In this action, plaintiffs alleged that Essendant failed to obtain the highest value reasonably available for stockholders by choosing the Sycamore transaction and brought claims for breach of fiduciary duty against Essendant’s board and CEO and Sycamore, as well as aiding and abetting claims against Sycamore. Given Essendant’s exculpatory charter provision, plaintiffs had to invoke loyalty and bad faith claims against the Essendant directors in order to survive the director defendants’ motion to dismiss. Plaintiffs attempted to show that the Essendant board breached its duty of loyalty by alleging that Sycamore was a controlling stockholder who dominated and controlled the Essendant board and that a majority of the members of Essendant’s board otherwise had conflicts of interest.
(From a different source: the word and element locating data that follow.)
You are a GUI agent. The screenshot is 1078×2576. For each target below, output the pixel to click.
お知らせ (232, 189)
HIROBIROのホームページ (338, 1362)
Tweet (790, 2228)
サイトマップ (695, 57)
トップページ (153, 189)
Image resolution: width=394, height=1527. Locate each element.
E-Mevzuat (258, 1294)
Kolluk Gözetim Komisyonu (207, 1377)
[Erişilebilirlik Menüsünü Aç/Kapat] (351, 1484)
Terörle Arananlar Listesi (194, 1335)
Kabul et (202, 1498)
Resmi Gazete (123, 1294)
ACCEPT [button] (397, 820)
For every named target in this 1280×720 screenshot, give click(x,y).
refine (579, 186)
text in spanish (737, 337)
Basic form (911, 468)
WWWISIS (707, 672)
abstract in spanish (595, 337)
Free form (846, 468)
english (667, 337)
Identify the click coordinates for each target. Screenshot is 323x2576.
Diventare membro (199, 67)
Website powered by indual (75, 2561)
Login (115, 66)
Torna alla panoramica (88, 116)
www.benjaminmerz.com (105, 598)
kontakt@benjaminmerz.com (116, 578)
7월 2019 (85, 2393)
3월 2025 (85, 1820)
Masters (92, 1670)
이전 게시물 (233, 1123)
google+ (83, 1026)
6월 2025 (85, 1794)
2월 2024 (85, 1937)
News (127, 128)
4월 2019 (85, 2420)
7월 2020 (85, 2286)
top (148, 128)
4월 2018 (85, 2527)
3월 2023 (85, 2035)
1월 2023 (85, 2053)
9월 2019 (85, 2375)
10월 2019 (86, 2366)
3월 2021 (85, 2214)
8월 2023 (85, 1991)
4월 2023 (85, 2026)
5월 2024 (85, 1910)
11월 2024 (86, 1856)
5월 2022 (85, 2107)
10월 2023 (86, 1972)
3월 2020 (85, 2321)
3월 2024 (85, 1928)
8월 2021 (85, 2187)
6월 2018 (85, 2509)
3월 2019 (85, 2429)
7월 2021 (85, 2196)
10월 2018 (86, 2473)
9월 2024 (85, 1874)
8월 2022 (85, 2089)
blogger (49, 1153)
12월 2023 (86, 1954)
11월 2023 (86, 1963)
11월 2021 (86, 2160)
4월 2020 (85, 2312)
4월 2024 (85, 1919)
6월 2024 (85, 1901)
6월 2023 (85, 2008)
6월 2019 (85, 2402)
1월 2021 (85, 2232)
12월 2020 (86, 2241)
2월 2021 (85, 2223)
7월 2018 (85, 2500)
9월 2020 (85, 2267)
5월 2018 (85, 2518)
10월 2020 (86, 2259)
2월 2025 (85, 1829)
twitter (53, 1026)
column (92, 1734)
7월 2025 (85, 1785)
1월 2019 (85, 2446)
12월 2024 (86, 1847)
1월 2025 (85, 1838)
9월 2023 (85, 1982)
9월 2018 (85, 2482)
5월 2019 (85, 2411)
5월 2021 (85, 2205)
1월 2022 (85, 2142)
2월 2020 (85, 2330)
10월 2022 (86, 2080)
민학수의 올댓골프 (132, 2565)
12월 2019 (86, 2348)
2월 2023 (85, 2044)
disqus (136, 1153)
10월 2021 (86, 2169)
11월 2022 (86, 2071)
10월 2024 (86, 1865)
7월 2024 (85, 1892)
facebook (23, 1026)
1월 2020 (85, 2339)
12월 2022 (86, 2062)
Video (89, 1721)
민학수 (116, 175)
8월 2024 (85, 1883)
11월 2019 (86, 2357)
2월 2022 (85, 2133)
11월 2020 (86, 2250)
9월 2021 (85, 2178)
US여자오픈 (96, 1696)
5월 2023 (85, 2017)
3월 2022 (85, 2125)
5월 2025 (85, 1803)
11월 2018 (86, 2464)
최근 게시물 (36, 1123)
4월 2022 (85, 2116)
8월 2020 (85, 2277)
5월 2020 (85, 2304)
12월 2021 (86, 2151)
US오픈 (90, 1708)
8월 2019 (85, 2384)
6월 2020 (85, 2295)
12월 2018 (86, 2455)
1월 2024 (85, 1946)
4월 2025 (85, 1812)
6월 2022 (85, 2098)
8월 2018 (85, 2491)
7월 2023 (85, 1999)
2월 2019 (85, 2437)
The Court rejected the plaintiffs’ allegation that Sycamore was a controlling stockholder because Sycamore only owned 11.16% of Essendant, did not have any other indicators of control, such as director nomination, removal or blocking rights, or commercial or other relationships with Essendant or its directors and two other entities held larger voting blocks in Essendant than Sycamore. Next, the Court found that the plaintiffs failed to plead facts with respect to each director that would allow the Court to determine on a director-by-director basis whether a majority of the board was interested or lacked independence. The Court rejected plaintiffs’ claims that the Essendant board was significantly influenced by Sycamore, or that the board chose a cash deal over a stock deal due to conflicts of interest. In so finding, the Court confirmed that Delaware law allows directors to consider whether, “under the circumstances,” cash is preferable to lower valued stock consideration when evaluating a proposal and that choosing cash consideration over other forms of consideration did not, in itself, create a conflict of interest for board members.
Further, plaintiffs alleged that the Essendant board acted in bad faith by breaching a non-solicitation covenant to pursue Sycamore’s proposal, and by failing to negotiate a standstill with Sycamore. The Court held that the plaintiffs’ pleadings did not support a claim that the Essendant Board acted in bad faith because the plaintiffs failed to show that the director’s decision to choose Sycamore’s offer over the GPC transaction “lacked any rationally conceivable basis associated with maximizing stockholder value.” Notably, the Court found that (1) Essendant board’s decision to breach its merger agreement with GPC did not support a non-exculpated breach of fiduciary duty claim because, even in an iron-clad contract, a board has the room for fiduciary discretion and may, at times, have a fiduciary duty to breach a contract, if the board determines that is what is in the best interests of the company and its stockholders, and (2) Essendant’s prompt use of a rights plan mitigated any bad faith claims related to the Essendant board failing to negotiate a standstill with Sycamore.